La presse italienne désigne le Nonce en Espagne comme favori pour succéder à Parolin

La presse italienne désigne le Nonce en Espagne comme favori pour succéder à Parolin

Il Tempo ouvre son édition de ce samedi 5 septembre avec un titre qui ne passera pas inaperçu à Madrid : « Chi sostituirà Parolin. Tutti italiani i tre i nunzi apostolici prediletti da Papa Leone XIV. In pole Piero Pioppo ». Selon le vaticaniste Francesco Capozza, le Pape aurait déjà une liste de trois nonces apostoliques, tous italiens, pour remplacer le cardinal Pietro Parolin à la tête de la Secrétairerie d’État, et le mieux placé serait l’actuel Nonce apostolique en Espagne et Andorre, Mgr Piero Pioppo.
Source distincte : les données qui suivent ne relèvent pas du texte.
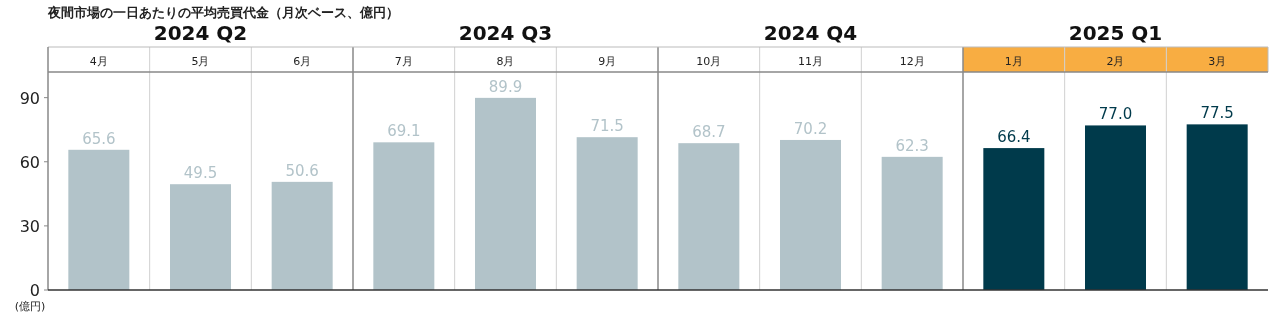 This screenshot has width=1280, height=320. Describe the element at coordinates (200, 174) in the screenshot. I see `data-label: 49.5` at that location.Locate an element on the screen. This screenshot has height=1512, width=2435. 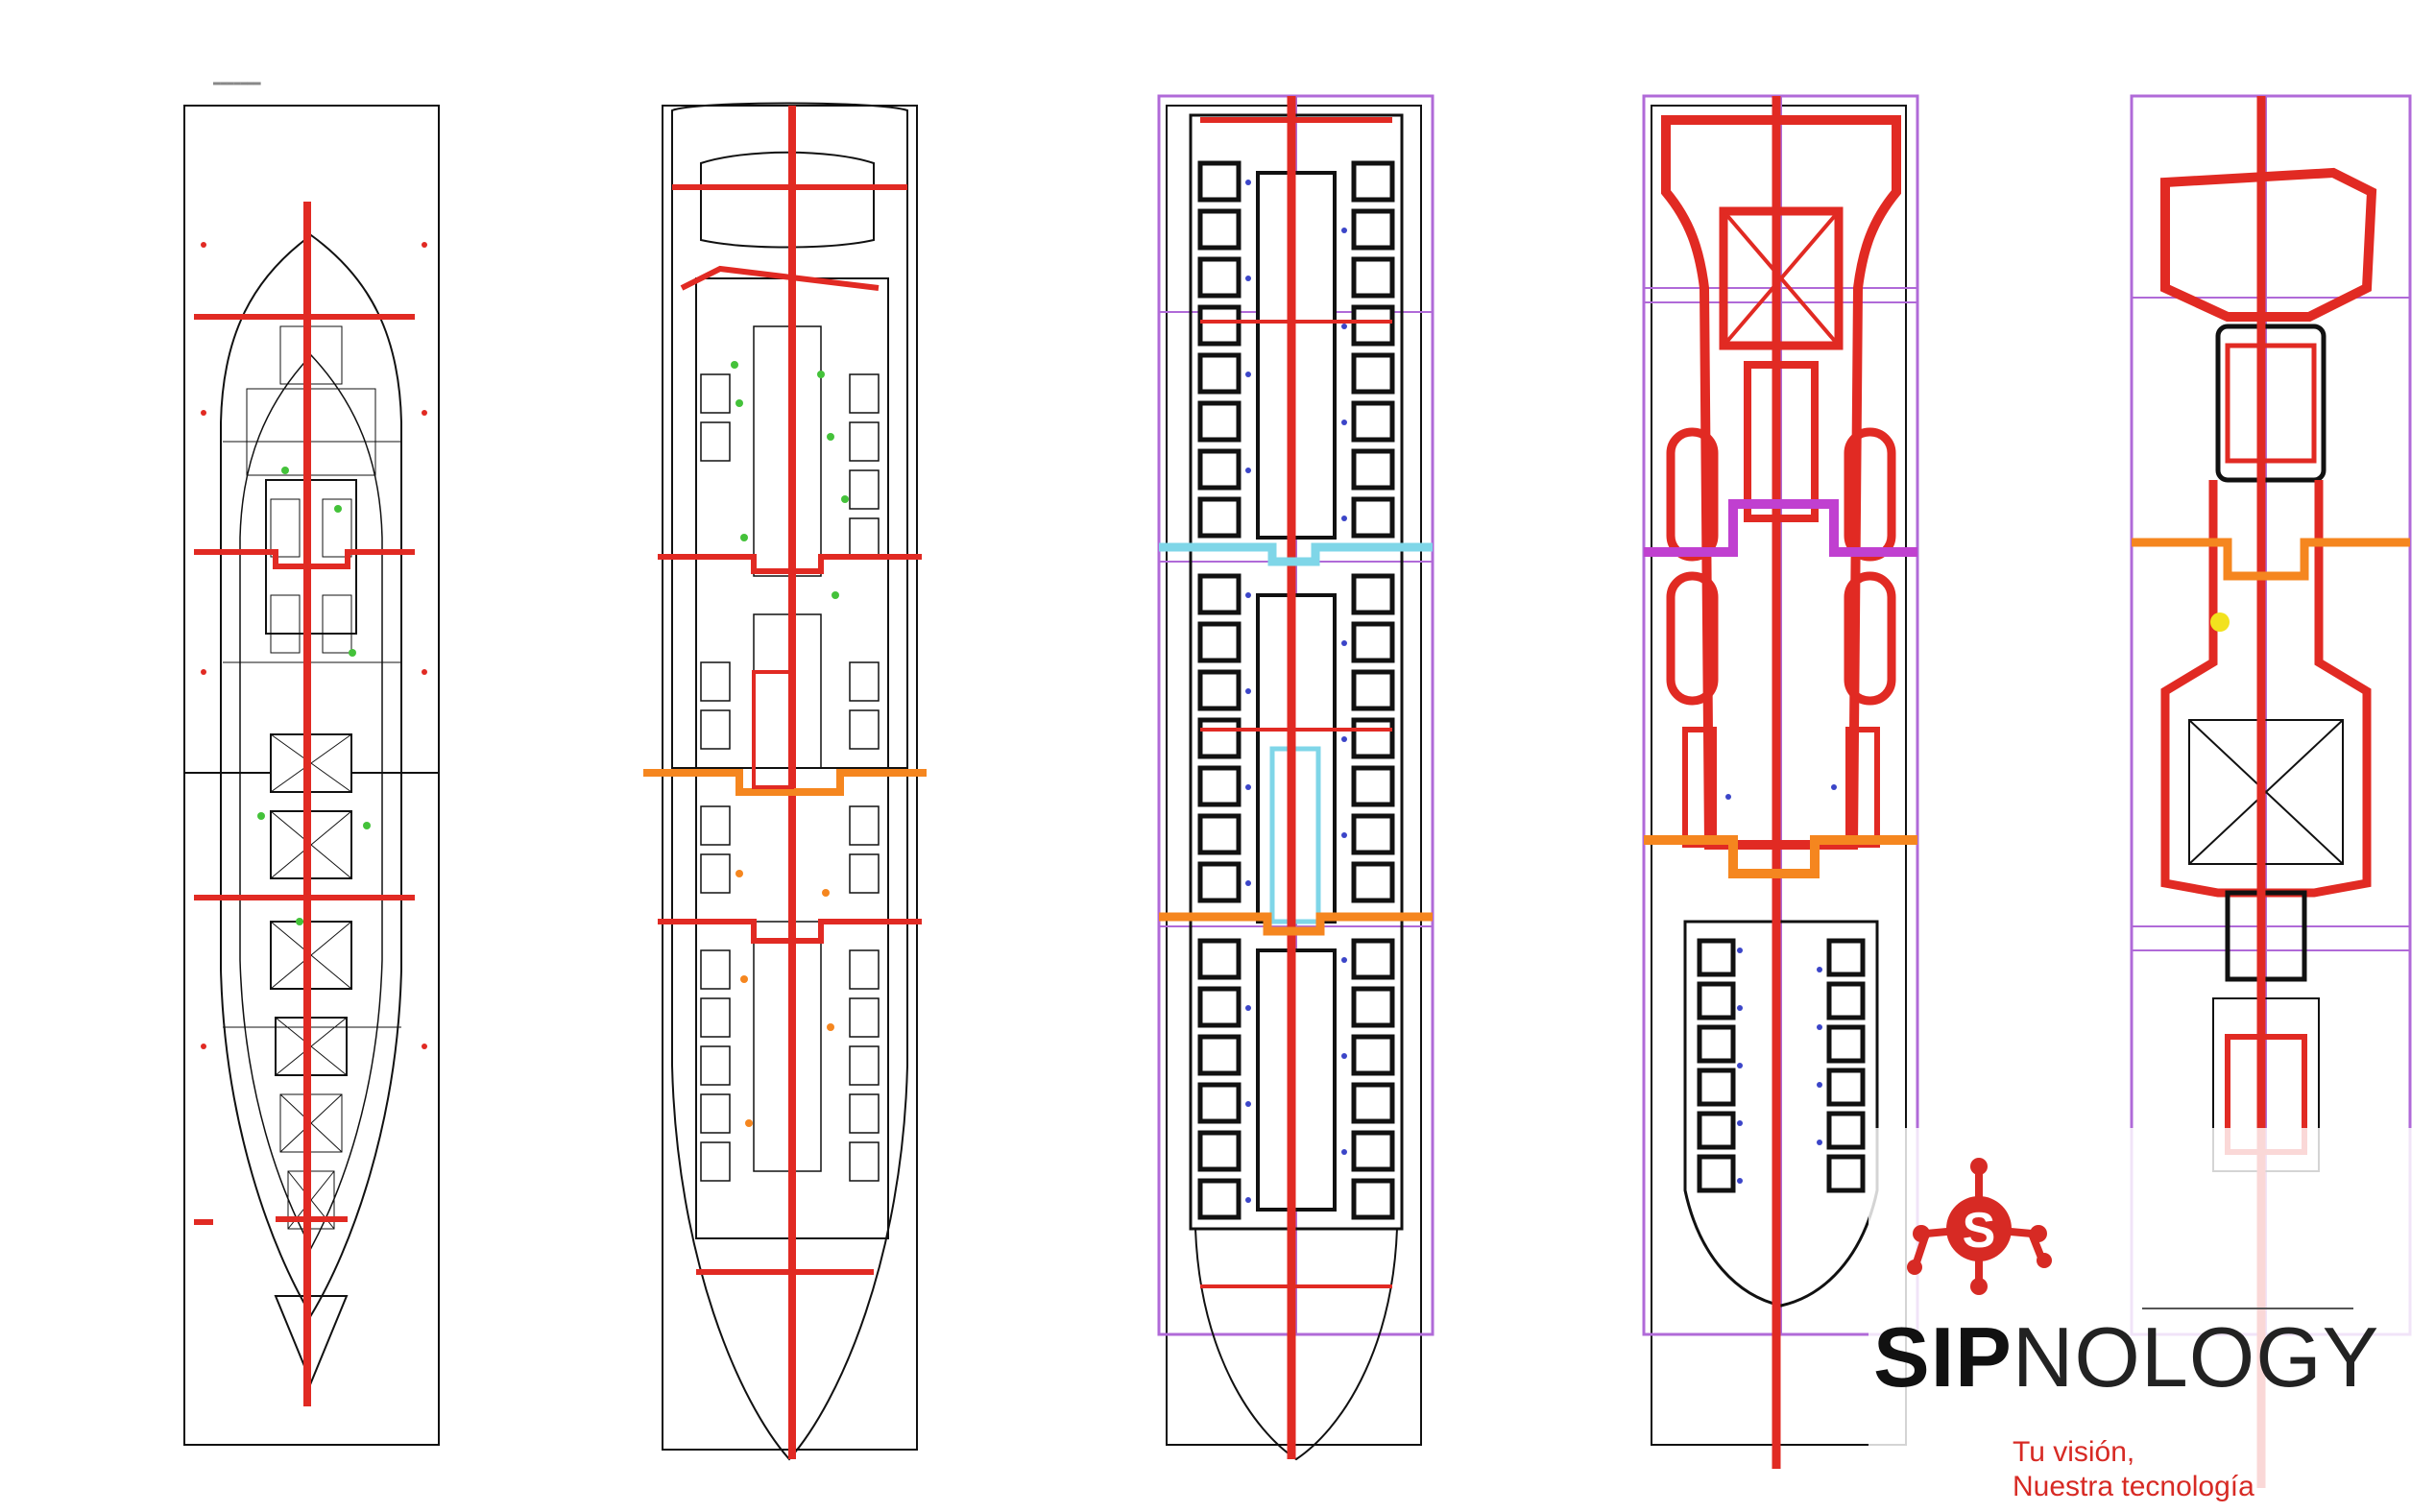
deck-plan-1: ═══════ is located at coordinates (314, 778).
L’information, publiée à la page 11 du quotidien romain, fait suite à un article du 19 août dernier dans lequel le même journaliste annonçait que Léon XIV maintiendrait Parolin « au moins douze mois supplémentaires » avant de choisir son nouveau « premier ministre » parmi les nonces « pour lesquels il a une affection personnelle ». À l’époque, Capozza ne citait qu’un seul nom, celui de Mgr Paolo Rudelli, récemment nommé Substitut pour les Affaires générales à la place d’Edgar Peña Parra. Il élargit désormais la liste à trois candidats et place Pioppo en première position.

Un remplacement qui ne serait pas immédiat

Le journal Il Tempo reconnaissait déjà en août que remplacer Parolin n’est pas simple. Le Secrétaire d’État a 71 ans, le même âge que le Pontife, et il reste trois ans et demi avant sa retraite, ce qui rend difficile de lui trouver une affectation à la hauteur de son rang. La solution que Léon XIV envisagerait serait de le nommer doyen du Collège cardinalice, un poste que, selon le quotidien, Parolin avait pratiquement en main en janvier 2025 et que François avait bloqué à l’époque.

Capozza rappelle en outre que, quinze mois après le Conclave, le gouvernement central de l’Église reste entre les mains de prélats et de cardinaux nommés par Bergoglio, et que Léon XIV adopte un rythme délibérément lent dans les changements de la Curie. Le remplacement à la Secrétairerie d’État serait, en tout état de cause, la décision la plus importante de son pontificat à ce jour.

Le nonce que Sánchez a voulu écarter

Le nom de Piero Pioppo revêt une signification particulière pour l’Espagne. Sa nomination comme nonce à Madrid, rendue publique le 15 septembre 2025, est intervenue après près de six mois de blocage de la part du gouvernement de Pedro Sánchez, qui s’est opposé à accorder le placet à un diplomate qu’il considérait comme « persona non grata » en raison de son profil conservateur. C’est Il Tempo lui-même qui a révélé cet affrontement, qui s’est terminé par la capitulation de l’exécutif face à l’insistance du Pape. Pioppo est arrivé à Madrid le 5 décembre 2025 et a présenté ses lettres de créance au Roi le 18 décembre.

Né à Savone en 1960 et incardiné dans le diocèse d’Acqui Terme, Pioppo est entré au service diplomatique du Saint-Siège en 1993. Il a servi dans les nonciatures de Corée et du Chili, ainsi qu’à la Section des Affaires générales de la Secrétairerie d’État, où il a été le plus proche collaborateur du cardinal Angelo Sodano. En 2006, il a été nommé prélat de l’Institut pour les Œuvres de Religion, la « banque vaticane », poste qu’il a occupé pendant quatre ans. En 2010, Benoît XVI l’a élevé à l’épiscopat et l’a envoyé comme nonce au Cameroun et en Guinée équatoriale ; il a ensuite représenté le Saint-Siège en Indonésie et auprès de l’ASEAN, une affectation que beaucoup ont interprétée comme un éloignement décidé par François. L’organisation du voyage papal à Jakarta en septembre 2024 lui a rendu la faveur du Pontife argentin et a ouvert la voie à son transfert à Madrid.

Si les prévisions d’Il Tempo se confirmaient, le nonce que le gouvernement espagnol a tenté d’empêcher d’entrer il y a un an deviendrait le numéro deux du Saint-Siège. La Nonciature de Madrid a traditionnellement été un tremplin vers le cardinalat ; devenir un tremplin direct vers la Secrétairerie d’État serait un fait sans précédent récent.

Pour l’instant, ni le Saint-Siège ni la Nonciature en Espagne ne se sont prononcés sur ces informations.